Justice Scalia, writing for the majority, stated the question in Edwards was “whether a claim for damages and declaratory relief brought by a state prisoner challenging the validity of the procedures used to deprive him of good-time credits is cognizable under § 1983.” Edwards, 117 S.Ct. at 1586.

The Edwards Court held the prisoner’s claim for declaratory relief and money damages, based on allegations of deceit and bias on the part of the decisionmaker that necessarily implied the invalidity of the punishment imposed, was not cognizable under 42 U.S.C. § 1983. Id. 117 S.Ct. at 1589. Note, however, that in Edwards the main punishment at issue was deprivation of good-time credits, not placement in administrative segregation, the punishment at issue in the instant case.

The Court’s reasoning in Heck and Edwards, when both cases are read in conjunction, make it clear that a 42 U.S.C. § 1983 claim is not cognizable where (a) the plaintiff seeks damages bearing a relationship to a conviction that would necessarily imply the invalidity of the underlying conviction where that conviction has not been reversed, expunged, declared invalid or called into question, Heck, 512 U.S. at 486, 114 S.Ct. 2364, or (b) the plaintiff seeks damages challenging the procedures employed in a disciplinary hearing depriving a prisoner of good-time credits. Edwards, 117 S.Ct. at 1589.

Like the prisoner plaintiff in Edwards, Plaintiff in the instant ease alleges the procedures used in his disciplinary proceeding violated his due process rights. (Compl. p. 3.) In these two cases, however, the difference between the discipline in Edwards and Plaintiffs discipline was placement in administrative segregation.

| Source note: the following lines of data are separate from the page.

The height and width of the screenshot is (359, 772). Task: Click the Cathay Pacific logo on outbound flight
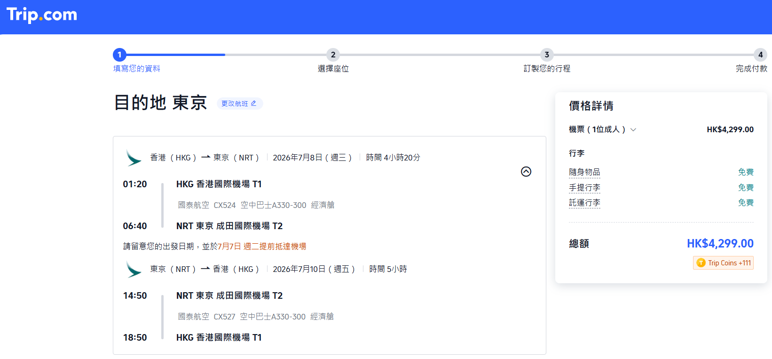[x=134, y=158]
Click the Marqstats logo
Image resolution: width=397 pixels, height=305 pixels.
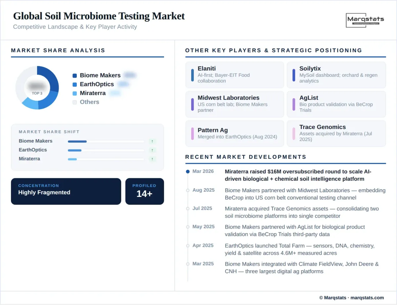[x=365, y=20]

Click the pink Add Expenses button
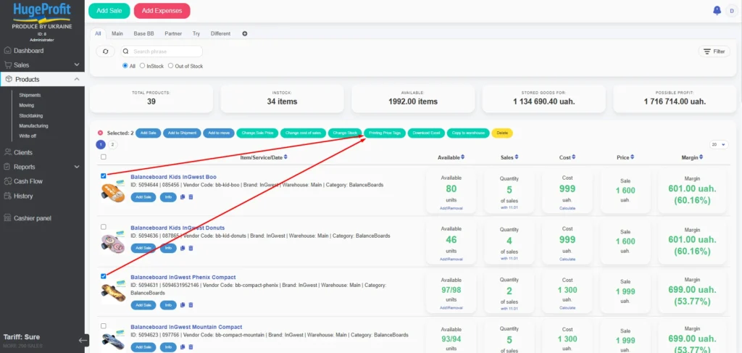(162, 11)
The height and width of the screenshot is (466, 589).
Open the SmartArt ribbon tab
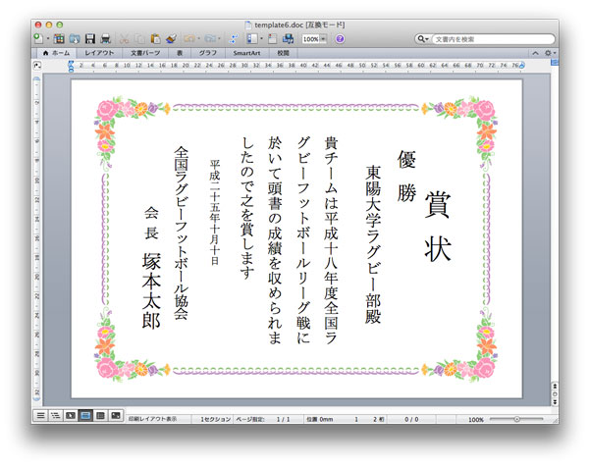tap(246, 52)
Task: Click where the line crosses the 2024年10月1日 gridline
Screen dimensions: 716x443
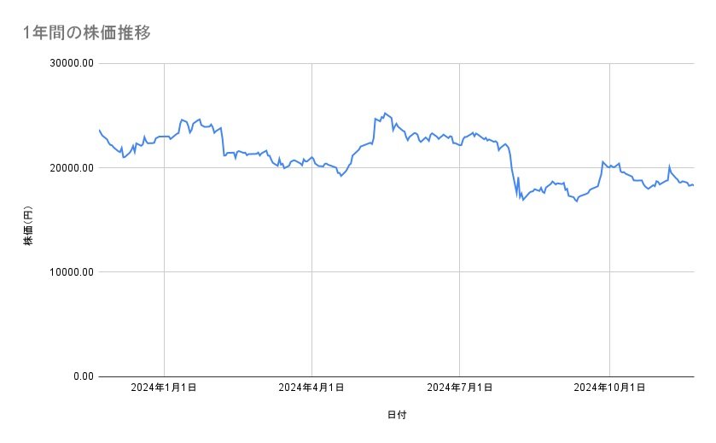Action: pos(609,166)
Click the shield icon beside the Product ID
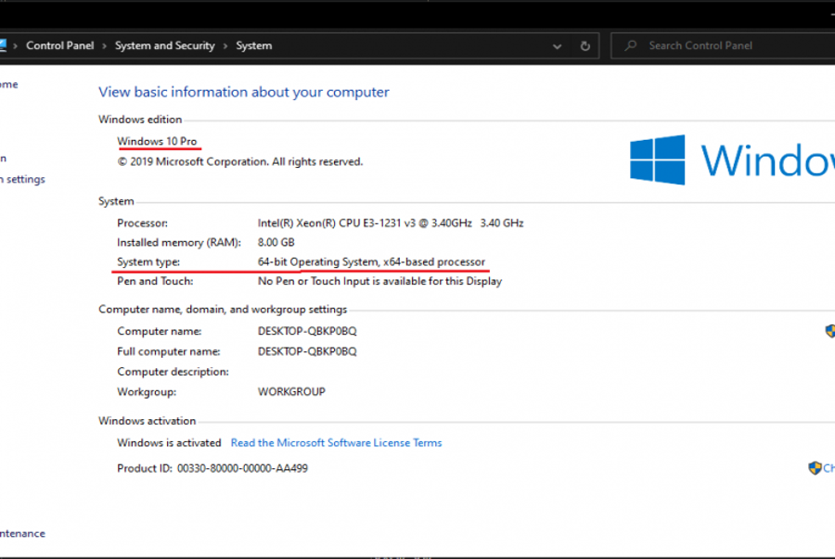The width and height of the screenshot is (835, 559). [815, 468]
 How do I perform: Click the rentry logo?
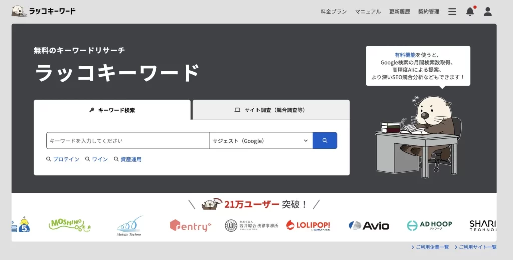click(x=190, y=226)
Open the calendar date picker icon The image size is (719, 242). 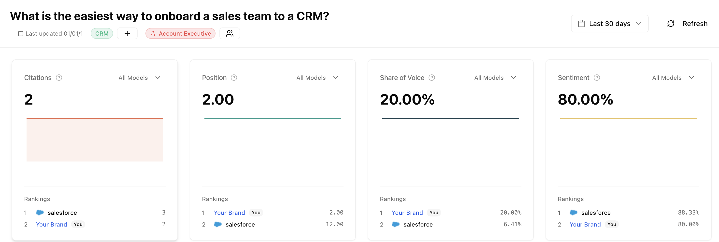pyautogui.click(x=581, y=23)
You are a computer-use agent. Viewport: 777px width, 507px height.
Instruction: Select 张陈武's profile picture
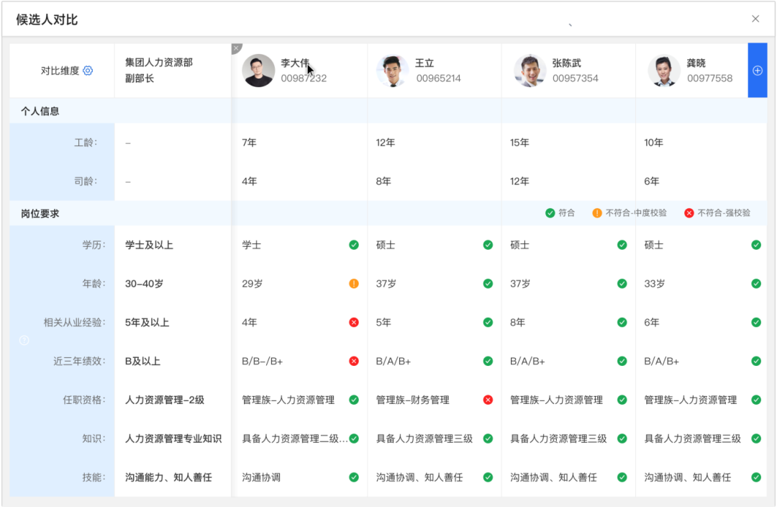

Plaintiff York’s instant action seeks damages in the amount of $400 for each day he was held in administrative segregation — not, as in Edwards, for deprivation of good-time credits. (Compl. p. 3.) Plaintiff seeks money damages for an alleged constitutional due process violation because, as Plaintiff states, the failure to provide Plaintiff with paperwork and the failure to “check for mistakes,” (Id. p. 3), resulted in Plaintiff’s placement in administrative segregation.

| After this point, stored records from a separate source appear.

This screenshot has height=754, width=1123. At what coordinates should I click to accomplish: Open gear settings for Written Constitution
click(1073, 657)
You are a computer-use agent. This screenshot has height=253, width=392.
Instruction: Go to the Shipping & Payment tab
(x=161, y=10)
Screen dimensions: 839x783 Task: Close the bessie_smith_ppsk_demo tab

It is not clear whether an award of damages to Plaintiff for the alleged violation of Due Process rights implies the invalidity of the punishment imposed as contemplated by the Supreme Court in Edwards. Stated differently, there is divergence of opinion among the circuits concerning whether Edwards applies only to alleged faulty procedures depriving a prisoner of good-time credits, or whether Edwards should be construed to apply to a broad range of internal disciplinary punishments, including administrative segregation.

Defendants assert this Court cannot determine whether Plaintiffs Due Process rights were violated until Plaintiff establishes that the disciplinary finding has been invalidated pursuant to the requirements in Heck.

This Court does find some support for Defendants’ argument. In Gotcher v. Wood, 66 F.3d 1097 (9th Cir.1995), vacated by 520 U.S. 1238, 117 S.Ct. 1840, 137 L.Ed.2d 1045 (1997), superseded by 122 F.3d 39 (9th Cir.), a case factually similar to the instant action, the prisoner plaintiff alleged that during his disciplinary hearings, prison employees failed to give him 24-hour advanced written notice of allegations against him and did not allow him to call witnesses or present documentary evidence in his defense. Gotcher, 66 F.3d at 1098. The prisoner plaintiff lost 30 days of good-time credits and was placed in disciplinary segregation. Id.

After the Supreme Court rendered the Edwards opinion, on remand the Ninth Circuit reconsidered Gotcher. Gotcher v. Wood, 122 F.3d 39 (9th Cir.1997). In a brief one-page opinion, the Ninth Circuit held the ruling in Edwards foreclosed plaintiffs entire compensatory claim under 42 U.S.C. § 1983. Gotcher, 122 F.3d. at 39. In short, the Gotcher plaintiff was precluded from bringing a 42 U.S.C. § 1983 claim seeking damages for alleged disciplinary hearing Due Process violations resulting in placement in *1237administrative segregation. However, of particular import to the instant case is the Gotcher court’s statement that it did “not reach the issue of whether [plaintiff] Gotcher has a protectable liberty interest in receiving good-time credits or remaining free of disciplinary segregation_” Id. (emphasis added).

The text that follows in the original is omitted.